═════ Data for this exercise ═════

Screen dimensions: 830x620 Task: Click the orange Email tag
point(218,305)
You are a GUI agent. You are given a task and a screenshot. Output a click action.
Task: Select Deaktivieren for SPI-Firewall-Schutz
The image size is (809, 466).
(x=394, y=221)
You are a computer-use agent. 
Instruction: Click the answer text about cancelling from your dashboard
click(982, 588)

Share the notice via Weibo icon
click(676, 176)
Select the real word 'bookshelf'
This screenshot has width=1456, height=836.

═════

Establish how many lines of the material above hold the word "Select". Nothing but the count should be returned.

| Exercise output |
2